Enter your home price, down payment, interest rate, and loan term to get an instant estimate. The yearly amortization table shows exactly how each year of payments splits between principal and interest, and how your remaining balance falls over time.
How Mortgage Payments Are Calculated
Lenders use the standard amortization formula to compute your fixed monthly principal-and-interest payment:
M = P × [r(1 + r)^n] / [(1 + r)^n − 1]
Where M is the monthly payment, P is the loan principal (home price minus down payment), r is the monthly interest rate (annual rate ÷ 12), and n is the total number of monthly payments (years × 12).

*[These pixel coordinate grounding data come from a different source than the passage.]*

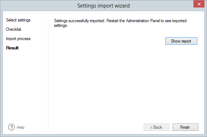Click the question mark Help icon
Screen dimensions: 207x137
11,127
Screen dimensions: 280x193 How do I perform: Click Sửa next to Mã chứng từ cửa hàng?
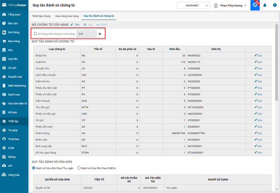click(75, 25)
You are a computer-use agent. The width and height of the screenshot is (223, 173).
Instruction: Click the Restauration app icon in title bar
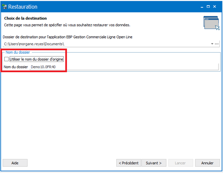click(x=4, y=7)
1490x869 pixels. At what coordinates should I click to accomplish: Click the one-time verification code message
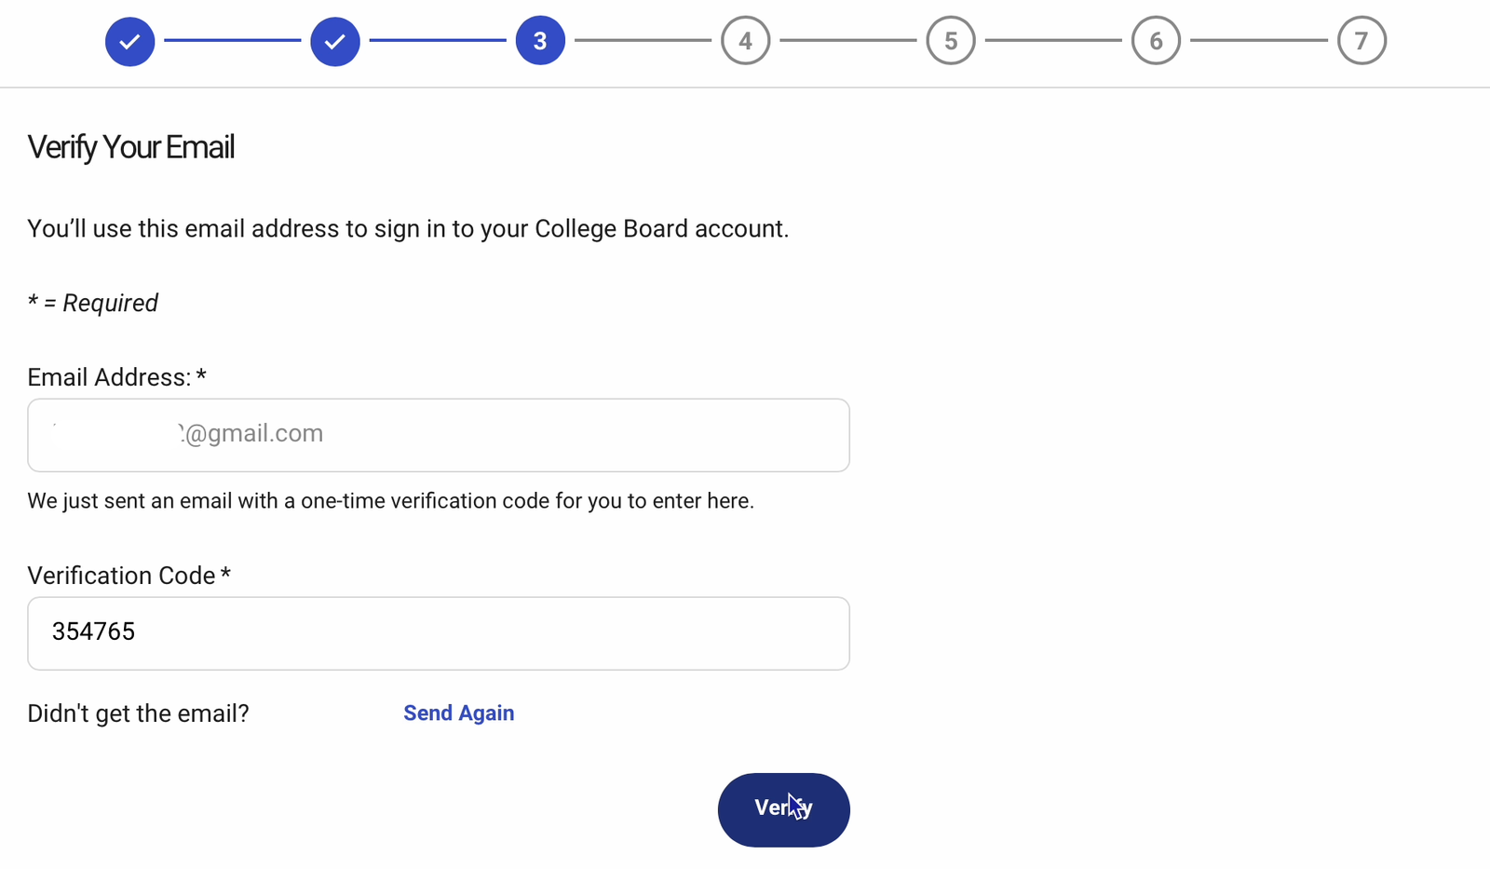click(x=390, y=501)
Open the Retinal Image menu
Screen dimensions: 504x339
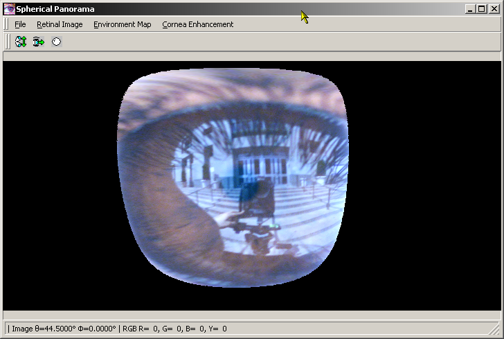pos(60,24)
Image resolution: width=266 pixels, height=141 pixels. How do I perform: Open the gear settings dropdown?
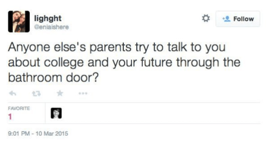206,18
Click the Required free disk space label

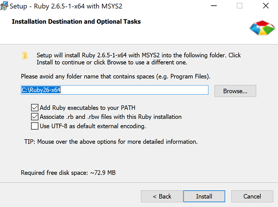tap(68, 173)
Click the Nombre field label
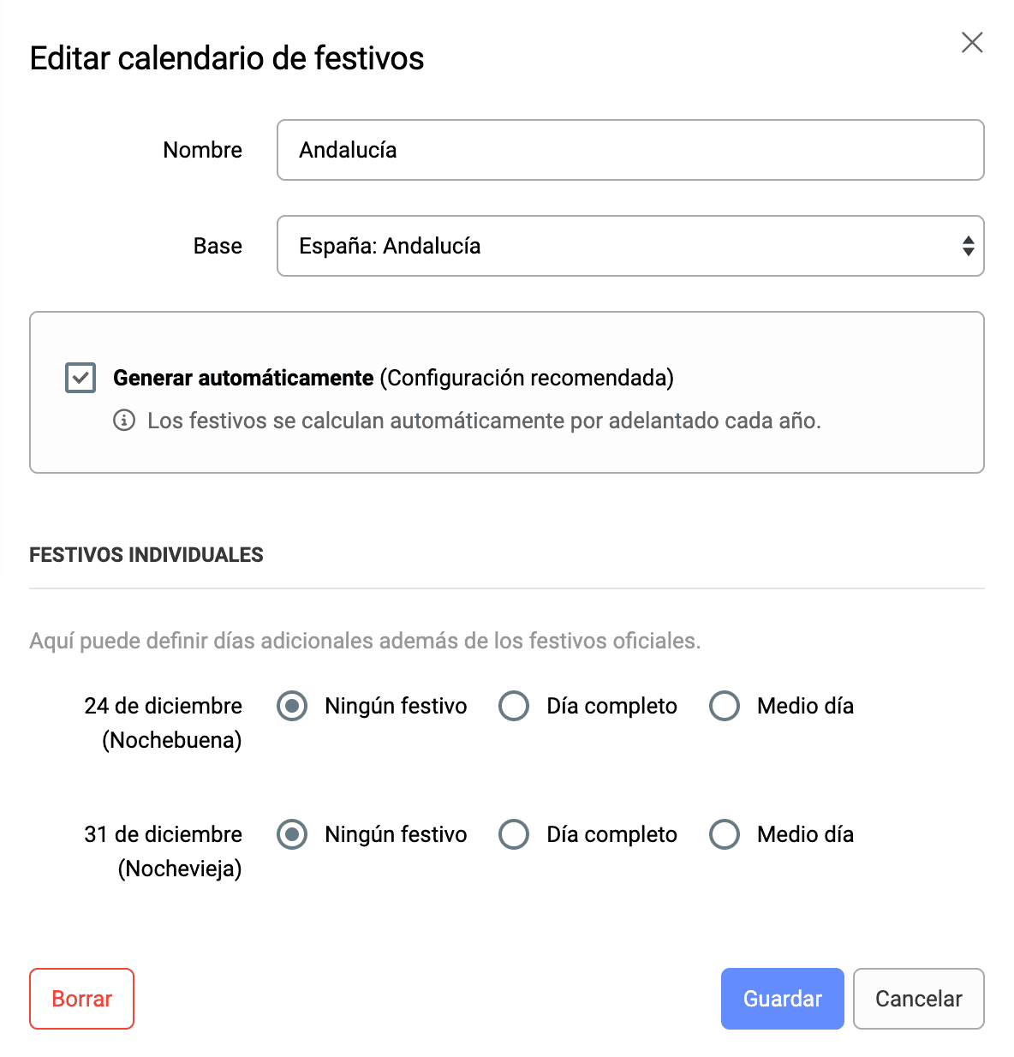 (x=203, y=150)
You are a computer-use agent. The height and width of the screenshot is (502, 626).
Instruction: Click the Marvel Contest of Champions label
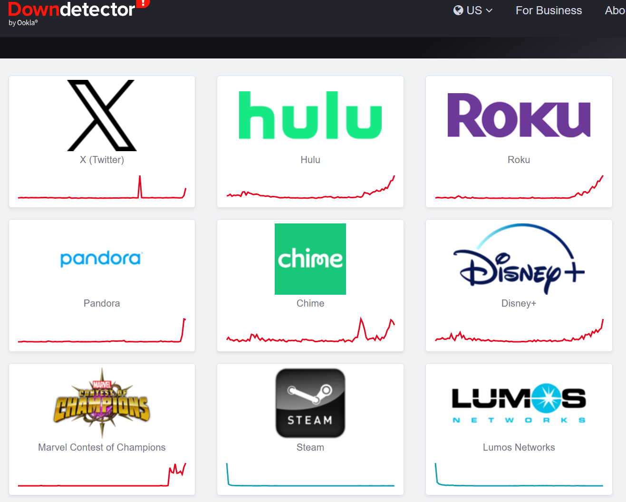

Early in the loan, most of each payment goes to interest because the balance is still large. As the balance shrinks, more of each payment goes toward principal — that shift is what the amortization schedule shows.
How Much House Can You Afford?
A common guideline is the 28/36 rule: spend no more than 28% of gross monthly income on housing costs and no more than 36% on total debt payments.
- A 20% down payment avoids private mortgage insurance (PMI), which typically costs 0.3%–1.5% of the loan amount per year.
- A 15-year term carries a higher monthly payment but can cut total interest paid by more than half compared with a 30-year term.
- Even a 0.5 percentage point lower rate can save tens of thousands of dollars over 30 years, so compare multiple lenders.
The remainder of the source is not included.